Justice Joseph Story’s death began to shift his son’s focus from law to sculpting. William Story was an amateur sculptor, but upon the death of his father when a memorial statue of Justice Joseph Story was planned he requested and received the commission. He decided to move to Italy and lived in Rome from 1848 to 1849 in order to begin work on the memorial sculpture. Before the work was finished William Story returned to Boston in 1855 where he practiced law again for a short time before returning to Italy in 1856, where he remained for the rest of his life. Story’s return to Italy also coincided with his decision to give up practicing law and become a full-time sculptor. Story completed the memorial sculpture of his father in 1853 and it is currently in the Cambridge Mount auburn Cemetery.
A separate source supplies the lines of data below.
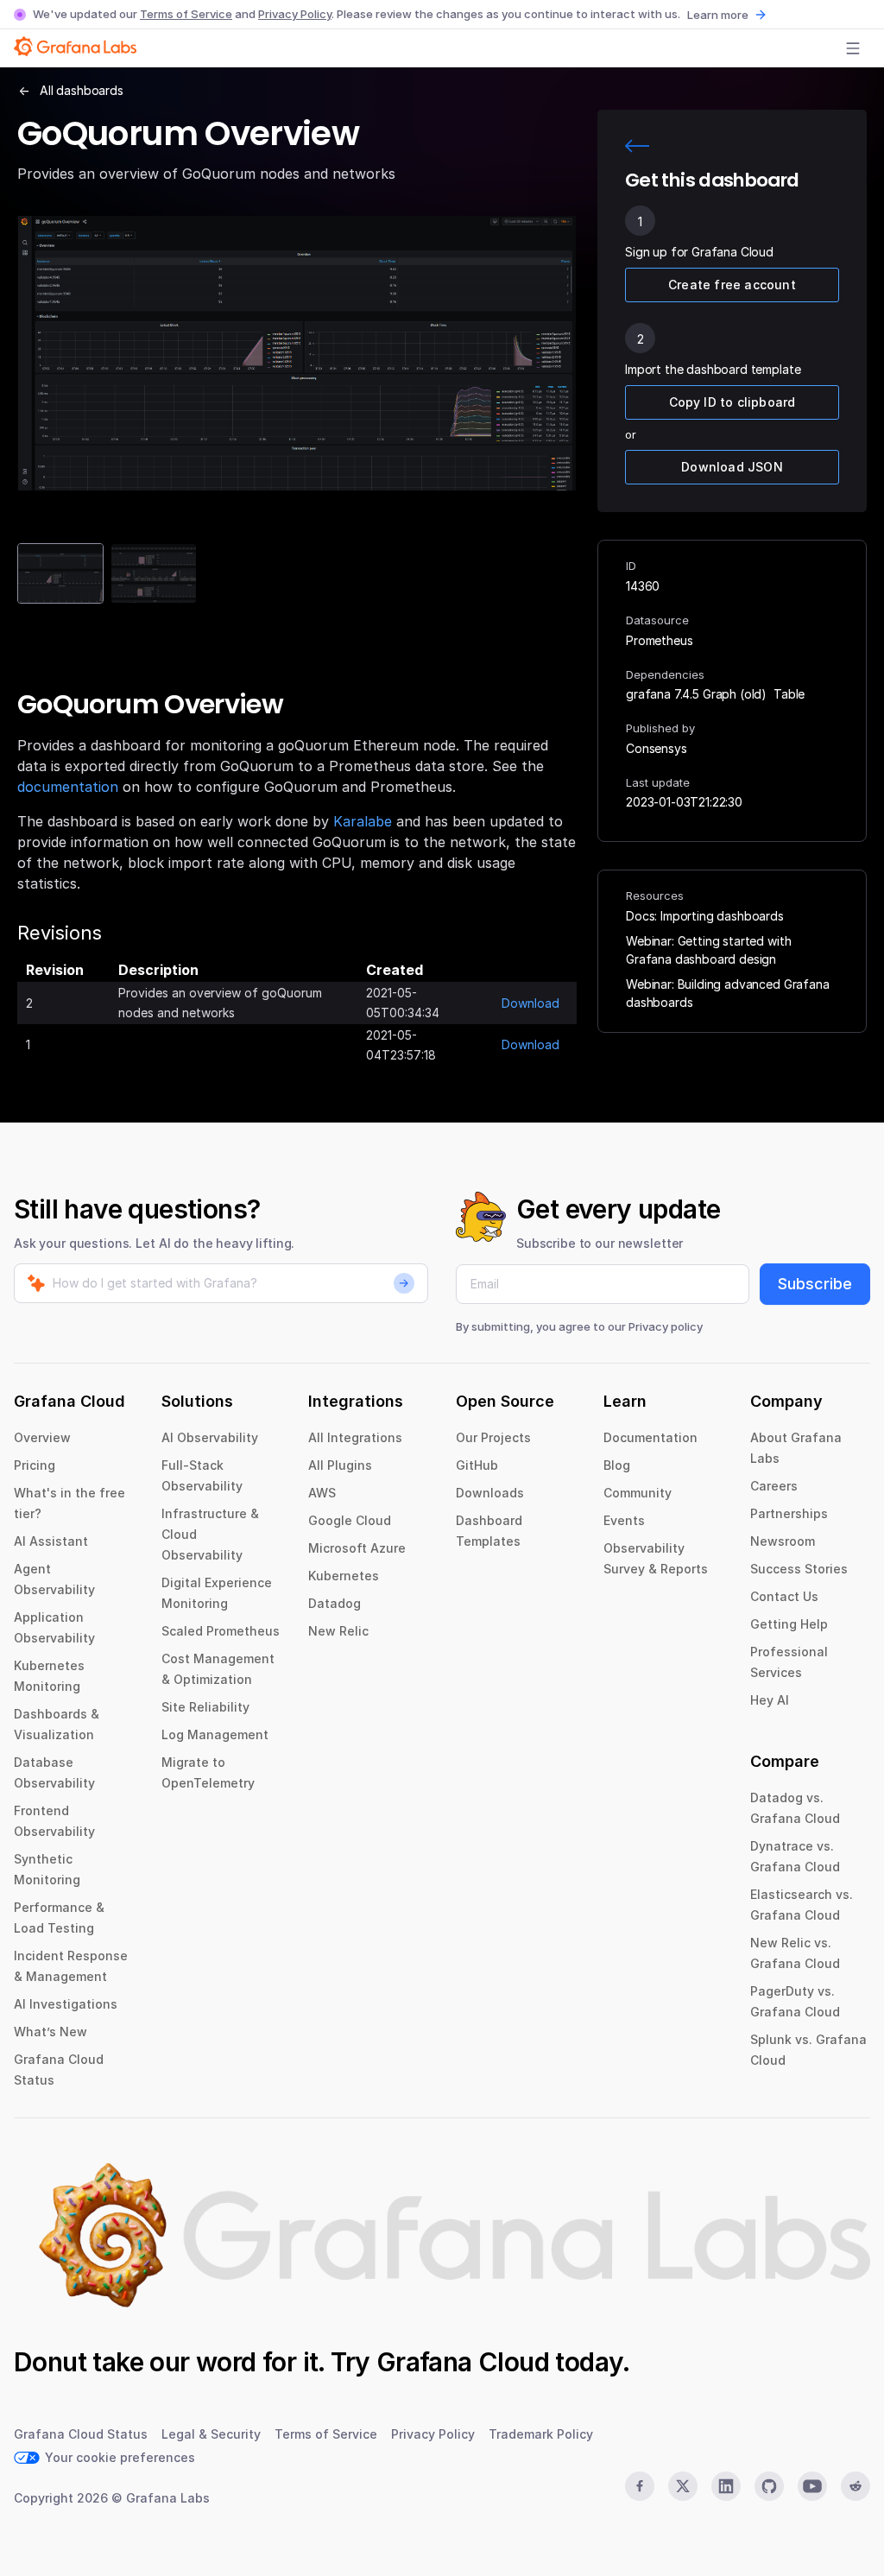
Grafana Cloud (462, 2361)
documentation (67, 786)
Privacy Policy (295, 14)
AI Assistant (51, 1541)
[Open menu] (853, 48)
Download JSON (732, 466)
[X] (683, 2486)
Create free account (732, 284)
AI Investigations (65, 2004)
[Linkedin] (726, 2486)
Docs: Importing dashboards (705, 915)
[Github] (769, 2486)
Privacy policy (665, 1326)
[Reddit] (855, 2486)
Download (530, 1003)
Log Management (214, 1734)
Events (624, 1520)
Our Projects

Story and his wife lived in an apartment in the Palazzo Barberini and his studio was a recommended stop for any Americans on the Great Tour of Europe. While they lived in Italy their friends included Robert and Elizabeth Barrett Browning, Nathaniel Hawthorne and William Makepeace Thackeray.
Story’s sculptures were influenced by his literary interests and interest in classical subjects. A series of heroic women from antiquity including, Cleopatra, The Libyan Sibyl, and Medea were well received during his lifetime and models of these sculptures eventually found their way into museum collections.
William Story died in Vallombrosa, Italy in 1895. His sculpture’s are in the permanent collections of numerous public institutions including:
The Metropolitan Museum of Art, New York, New York
Smithsonian Institution, Washington, D.C.